Investor Resources
Poor Infrastructure a Pothole for Russian Economy
- August 27, 2009
The deadly collapse of a freeway bridge in Minneapolis in 2007 brought to national attention that our vital infrastructure was falling apart.
Perhaps last week’s disaster at a major hydroelectric power station in Siberia that killed 69 people will get Russia moving to update its crumbling infrastructure. But the challenges are many.
The vast majority of Russia’s roads, bridges, railways and power grid date back to the Cold War era, and it’s estimated that more than 60 percent need to be replaced.
Heat and power outages during winter months are common, and Moscow is plagued with world-class traffic-jams. But at least Muscovites have places to drive—as of last year, more than 10 percent of the country’s population had no access to roads at all.

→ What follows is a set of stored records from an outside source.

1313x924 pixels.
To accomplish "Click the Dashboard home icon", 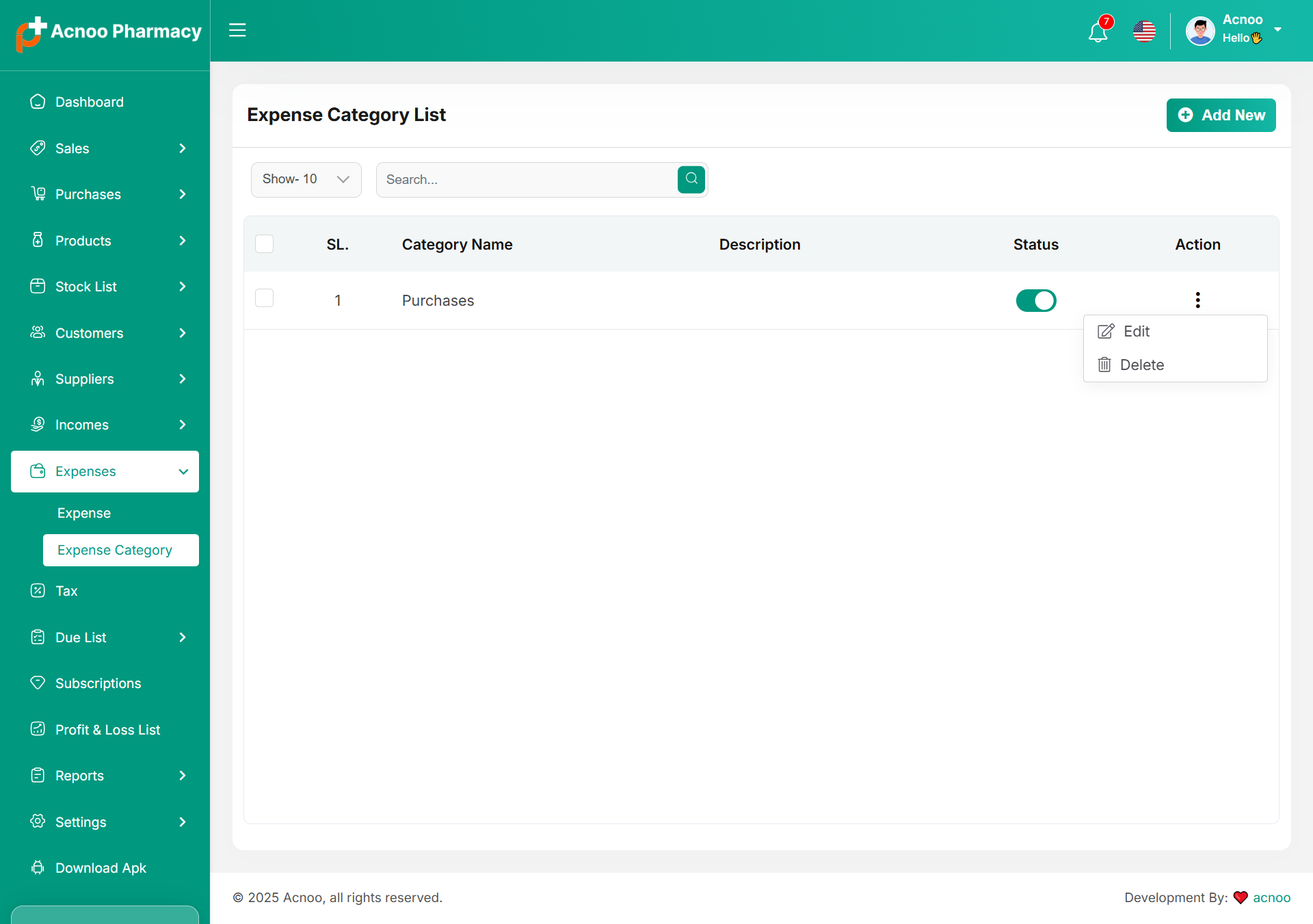I will tap(38, 102).
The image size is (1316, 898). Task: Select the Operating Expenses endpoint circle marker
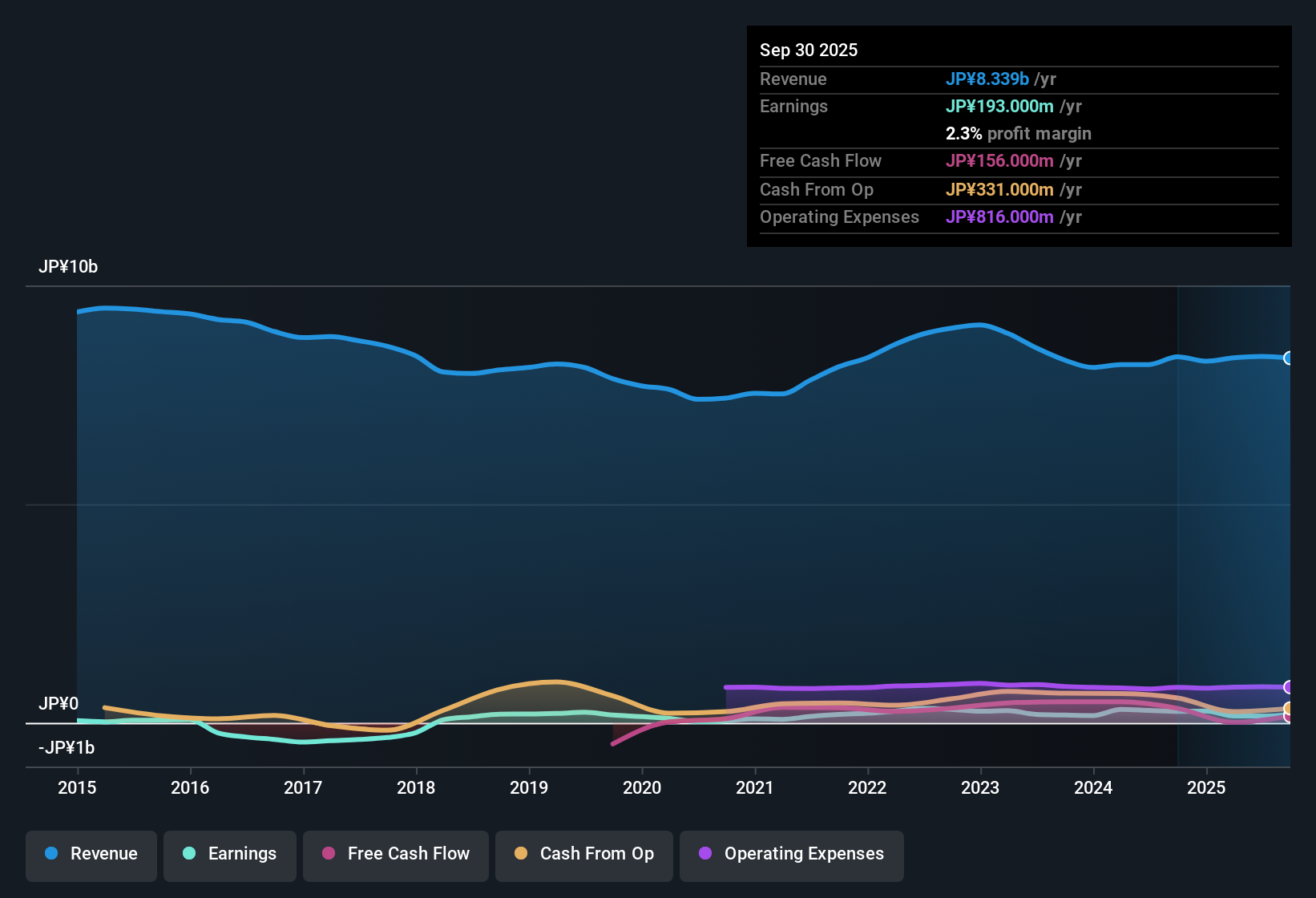tap(1289, 687)
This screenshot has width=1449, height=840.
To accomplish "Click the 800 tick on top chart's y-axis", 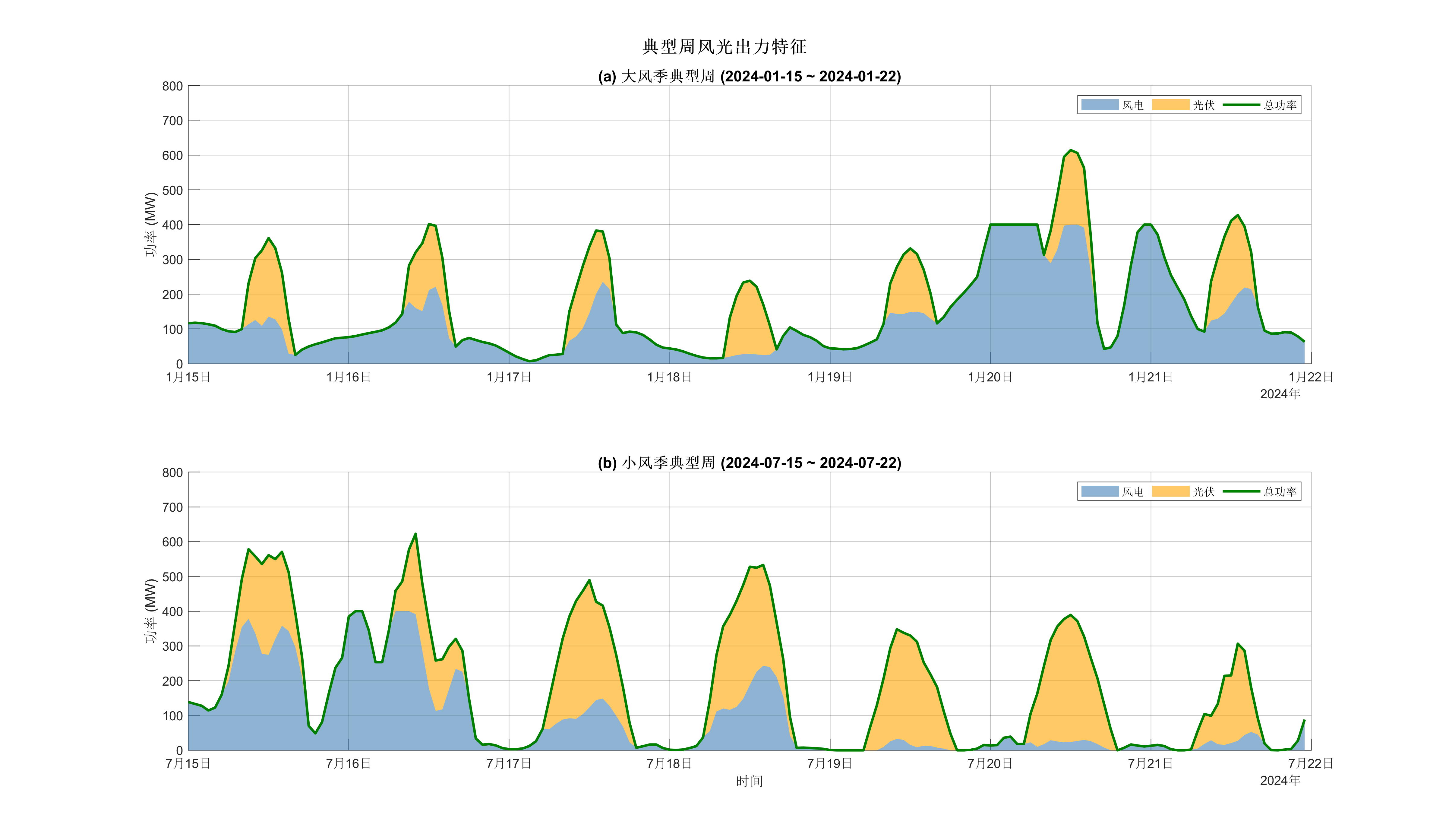I will tap(172, 86).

And while other BRIC (Brazil, Russia, India and China) nations have rapidly expanded their highways and rail systems over the past several years, the length of Russia’s usable roads actually declined by 31,000 kilometers (19,375 miles) from 2000 to 2006.

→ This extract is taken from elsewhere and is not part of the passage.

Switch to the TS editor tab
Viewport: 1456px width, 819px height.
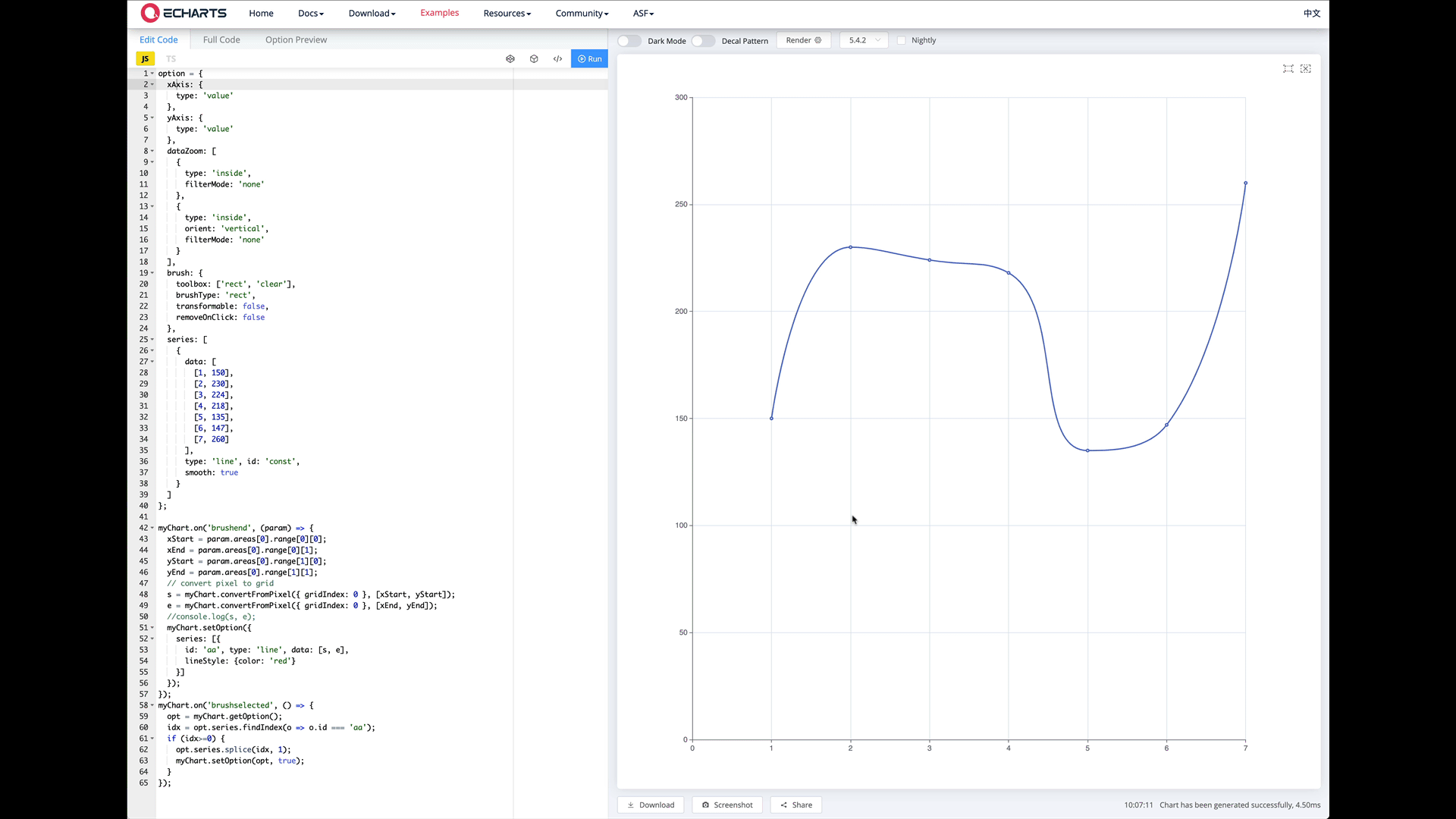171,58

Safety and quality of life aren’t the only reasons Russia should invest heavily in its infrastructure. Looking at the economics, estimates are that annual GDP growth is reduced by up to 6 percent by the country’s poor infrastructure.
One infrastructure challenge facing Russia is its government incompetence and “unfathomable levels of corruption” that add huge cost to projects, according to the Moscow-based Center for Research of Post-Industrial Studies.
It cites figures that the cost of building one kilometer of a four-lane highway in Russia is about $13 million, about four times that of Brazil or China. For some sections of a highway connecting Moscow and St. Petersburg, the construction cost exceeded $130 million per kilometer due to government waste and palm-greasing.
Another problem is finding the big sums needed to get the work done. Prime Minister Putin proposed a 10-year, $1 trillion plan last year but that was prior to fallout in global markets and commodities.
Since then, more than $13 billion in infrastructure projects have been delayed or canceled, with the government spending most of the money earmarked for infrastructure on shoring up the country’s banking system instead. Rather than embarking on a comprehensive upgrade program, Putin now pledges to address “vital parts” of Russia’s infrastructure.
This means much of the funding for Russia’s infrastructure repairs will need to come from public-private partnerships (PPPs) and other innovative non-government sources. But these projects too will be vulnerable to costly corruption demands involving political entities and bureaucrats that would cut returns to investors.